Coping with Confinement during the COVID-19 Pandemic: Psychological Tips for Expats
The current COVID-19 pandemic and the radical confinement measures taken practically overnight all over the world came as a great shock to most people. The massive lockdown was virtually unimaginable by most European and North American citizens only a few weeks ago, and yet many are coping quite well (at least for now, in the short term) with the measures taken to slow down and eventually stop the spread of the coronavirus. Some have taken this time to reflect, meditate, develop new skills, put one’s daily problems into perspective, and even, paradoxically, to reach out to loved ones.
Others, however, have been less successful in activating their coping mechanisms, and are struggling with anxiety, acute stress, anger, frustration, loneliness, and isolation. Being an expat is in and of itself a challenging situation but being an expat in a (relatively) foreign environment, and thousands of kilometers away from loved ones during the crisis we are now facing can be grueling.
Some common-sense advice and techniques may help you to deal with confinement and even take advantage of these exceptional circumstances.
Practice Stress Management Techniques
At this time of intensified health concerns and of economic and social uncertainty, it is completely normal to feel more anxious and stressed than usual. Hence, it is crucial to practice some techniques to bring stress and anxiety levels down. In CBT (Cognitive-Behavioral Therapy, a scientifically validated type of psychotherapy), we often recommend Jacobson’s Progressive Muscle Relaxation technique to achieve this goal. Mindfulness exercises and meditation, based on connecting to the “here and now” by focusing on body sensations and perceptions from one’s environment, such as sound, can often have a calming effect. It can be particularly interesting to try to be mindful in daily activities such as cooking and having a meal, where one can pay attention to the sights, smells, textures, and tastes while preparing the meal and later while enjoying it!

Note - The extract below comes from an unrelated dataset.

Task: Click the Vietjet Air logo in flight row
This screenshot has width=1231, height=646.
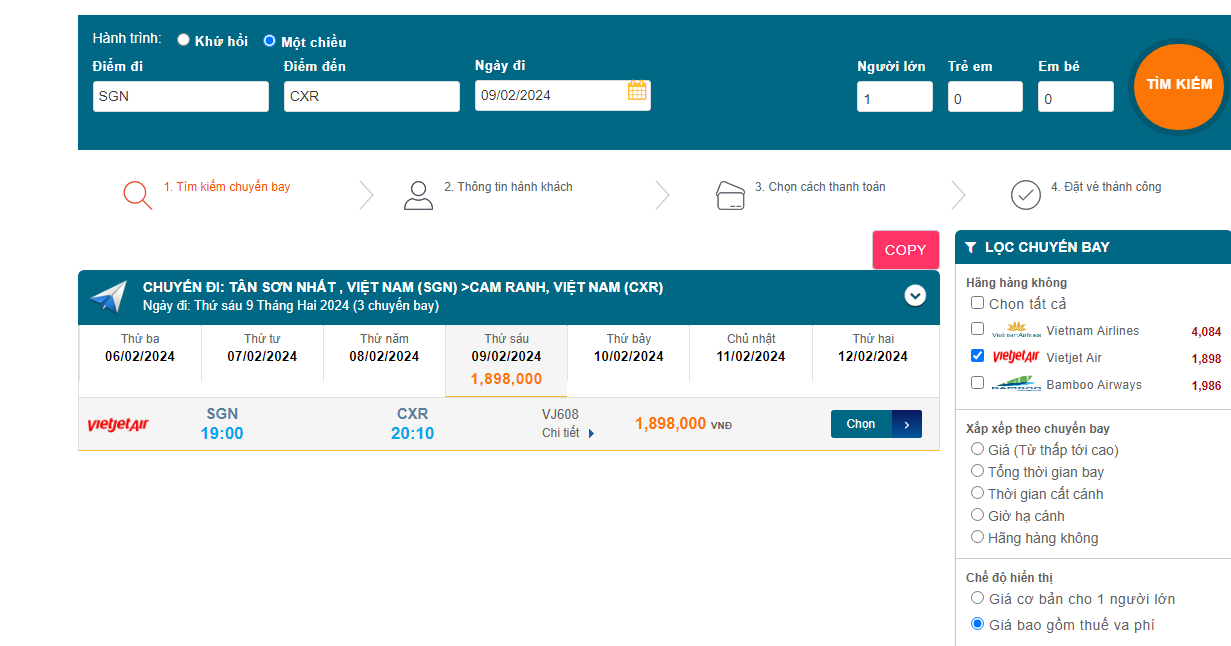Action: (118, 425)
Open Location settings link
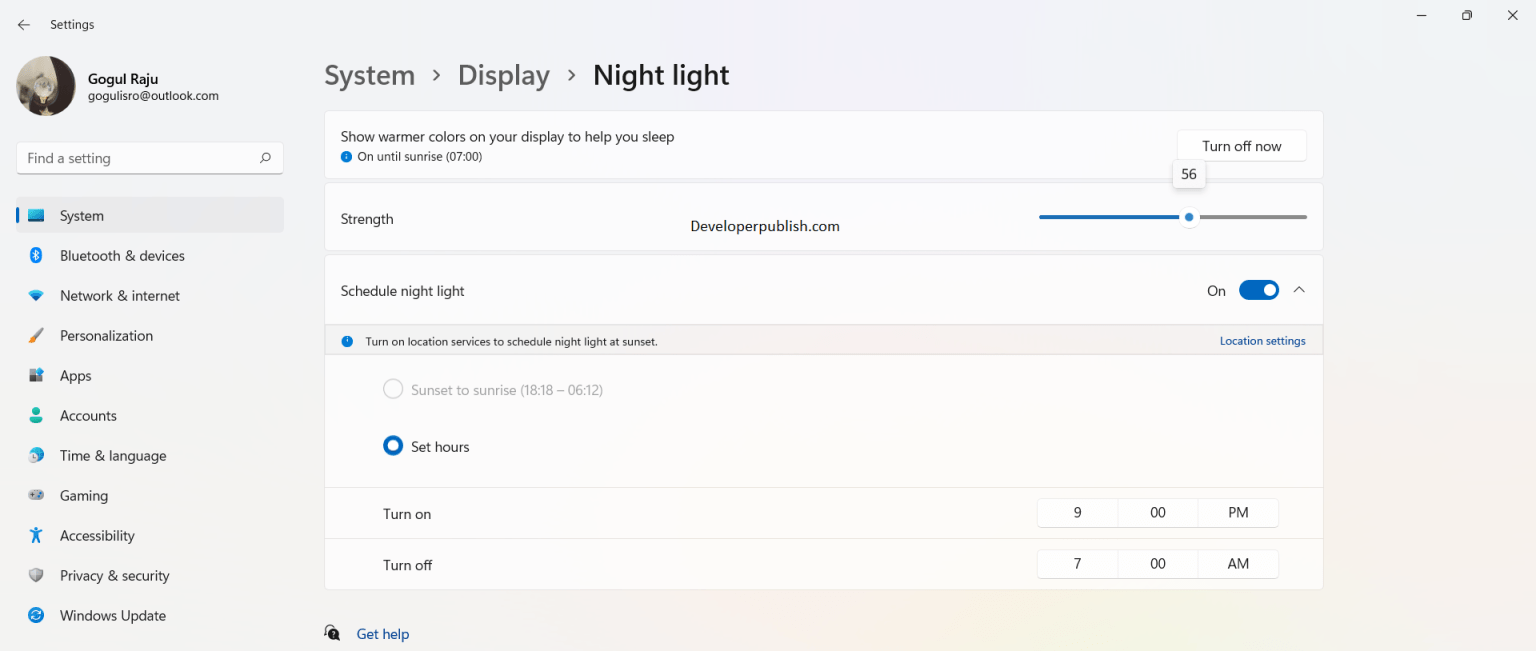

There are many apps that propose mini-meditations and exercises, such as Headspace. Mindful meditations can also be found on Youtube, or in free live online sessions, which are quite popular at the moment.
Limit Your News Consumption
While it is completely legitimate to want to stay up-to-date with the rapidly evolving events during this crisis, it is also important for your well-being, to limit watching, listening to, or checking the news to once or twice daily and at predetermined times. Make sure to get your news from reliable and scientific sources.

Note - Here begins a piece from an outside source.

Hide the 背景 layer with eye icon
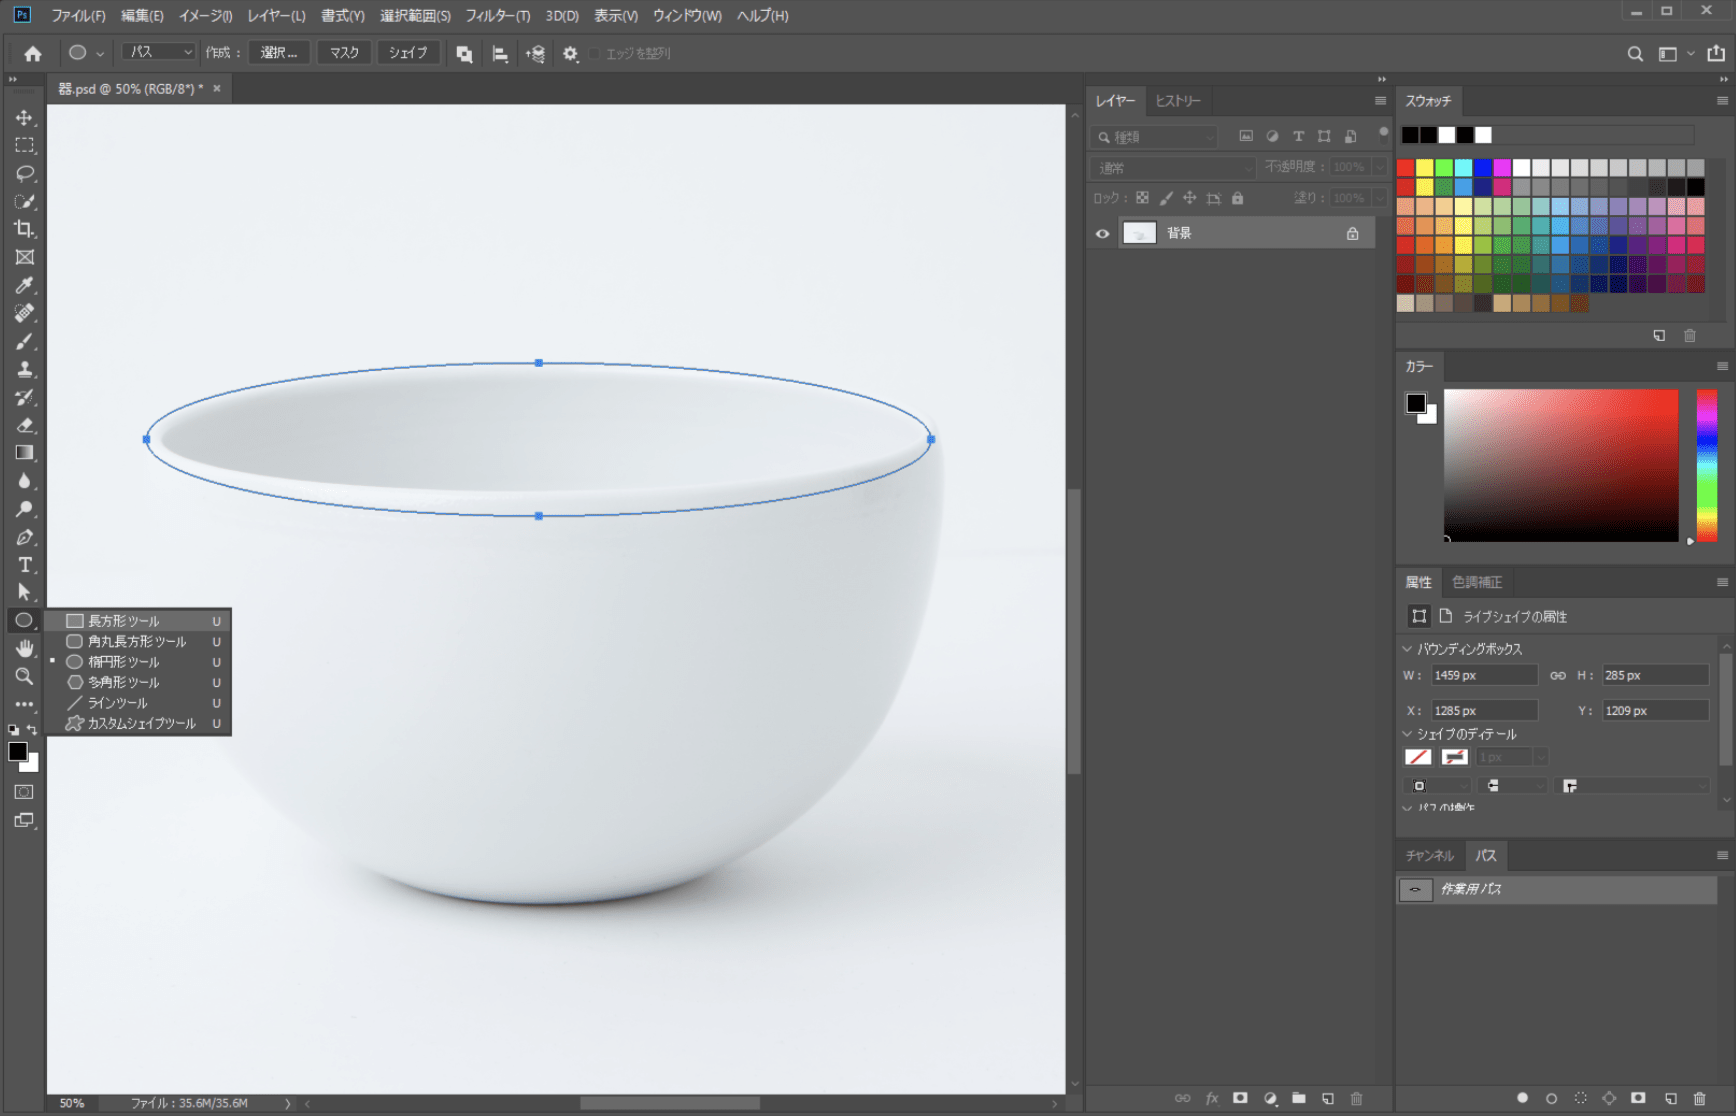coord(1102,233)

You should try to limit your exposure to conversations regarding this subject if they make you feel anxious: limit social media exposure or change the subject when family or friends obsess over it. You are the only one responsible for what you pay attention to!
Establish a Routine
Having a daily routine gives you a sense of control, which is crucial in these uncertain times. For those who are still working from home and keeping busy, confinement may not be too difficult to cope with, at least during working hours. Try to still make time for leisure, pleasure, relaxation, and exercise.

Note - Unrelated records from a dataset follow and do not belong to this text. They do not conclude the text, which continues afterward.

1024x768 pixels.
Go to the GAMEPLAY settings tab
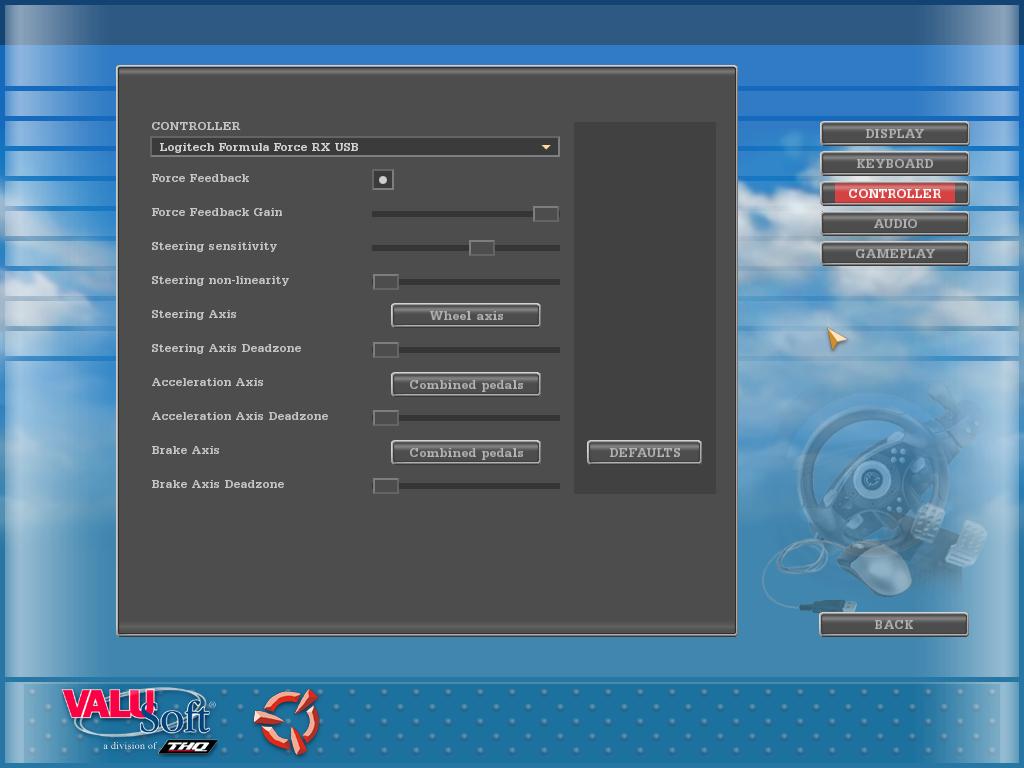894,253
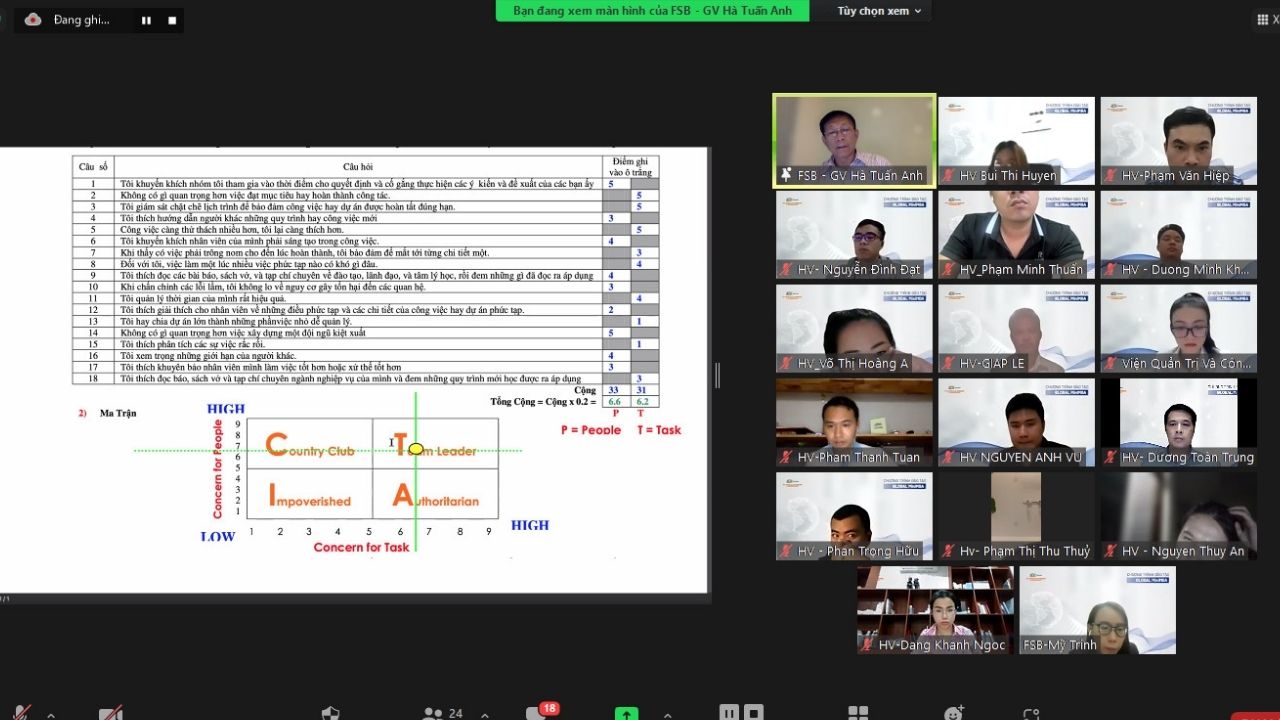Open the Reactions emoji icon
Viewport: 1280px width, 720px height.
(x=953, y=713)
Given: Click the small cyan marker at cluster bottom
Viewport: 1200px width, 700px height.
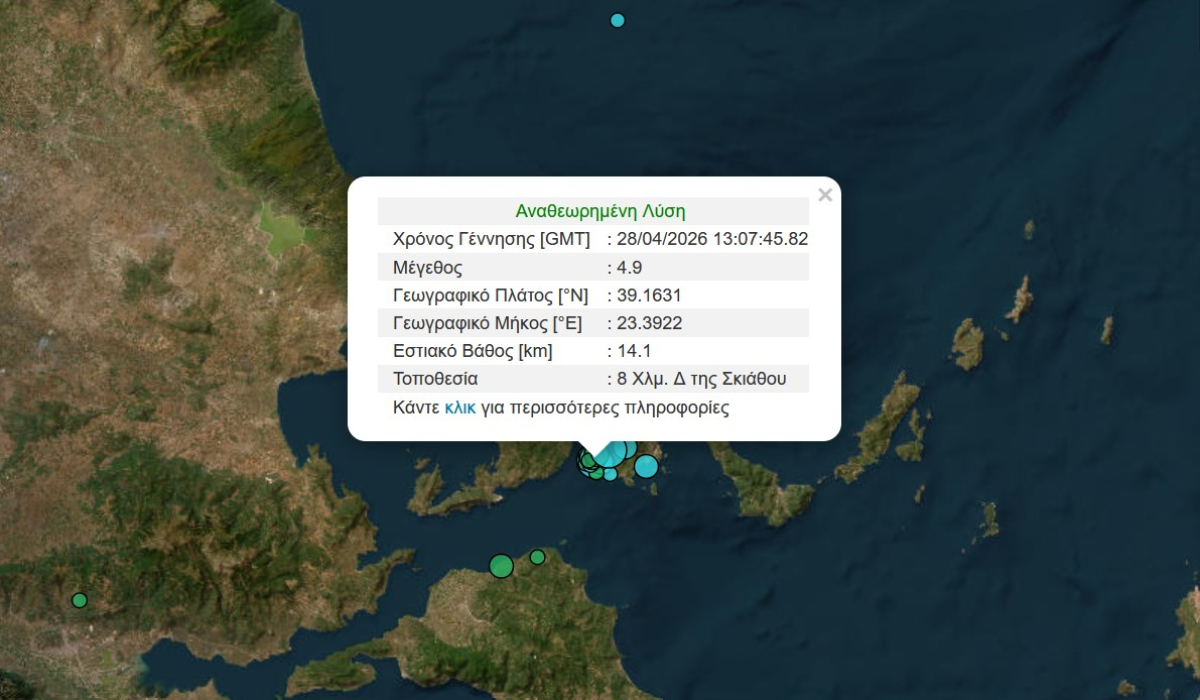Looking at the screenshot, I should pyautogui.click(x=610, y=474).
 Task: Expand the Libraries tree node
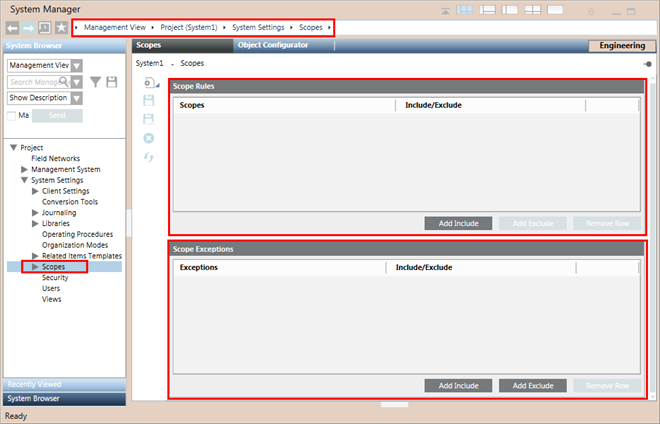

However, if you suddenly find yourself with much more time on your hands, it may be your opportunity to tackle those tasks on which you have been procrastinating for an eternity. Spring cleaning, catching up with paperwork, but also more pleasurable activities such as reading your favorite author’s latest novel, perfecting a foreign language, or learning a new skill. The sky’s the limit! There is a plethora of free online classes for every type of interest available at the moment. Personally, I have heard many of my patients who were cooking-averse, starting to experiment with exotic recipes and enjoying the process, as much as the result. (Top Chef watch out!)
Being far from home, and perhaps living in isolation, this is more than ever a time to use technology to stay (or get back in) touch with family and friends. Try to find a regular time for social contact at least once a day, by phone, chat, Skype, or social media. This may also be an opportunity to reconnect and even “meet” new people virtually. InterNations is proposing several online cultural and social events, from operas, movies, and book clubs to chat room Happy Hours. And if you are single, this may be an opportune time to overcome lingering prejudices about online dating. Just think, with no more bars, parties, and flirting on the street or at the office, where are singles going to hang out?
Create a Healthy Lifestyle
Maintaining a healthy lifestyle can also help you get through these tough times. Make sure to get good rest and sleep at regular times, eat healthily, limit alcohol consumption, and avoid smoking. Check out the many free online dance and fitness sessions to get your 30 minutes of exercise per day — that may also be more motivating than working out on your own.
Psychologists have long been interested in how to treat mental health issues and emotional disorders. However, over the last 20 years or so, some psychologists have started to focus on factors that enhance our well-being and foster resilience (the ability to bounce back after traumatic events). Among the identified factors favoring resilience and boosting immunity are positive affects (joy, enthusiasm, humor). Try to connect to people or activities that connect you with positive emotions during this particular time (and from now on).
If you feel particularly anxious and distressed during this time, seek the help of a mental health professional. There are many free psychological helplines that are dedicated to the COVID-19 pandemic all over the world. You can also seek online help from a licensed psychologist and/or psychotherapist in your region.
Wishing each and everyone one of us to be in excellent physical and mental health during this crisis and hoping that we will all take this challenge as an opportunity to learn, grow, and transform the world and ourselves.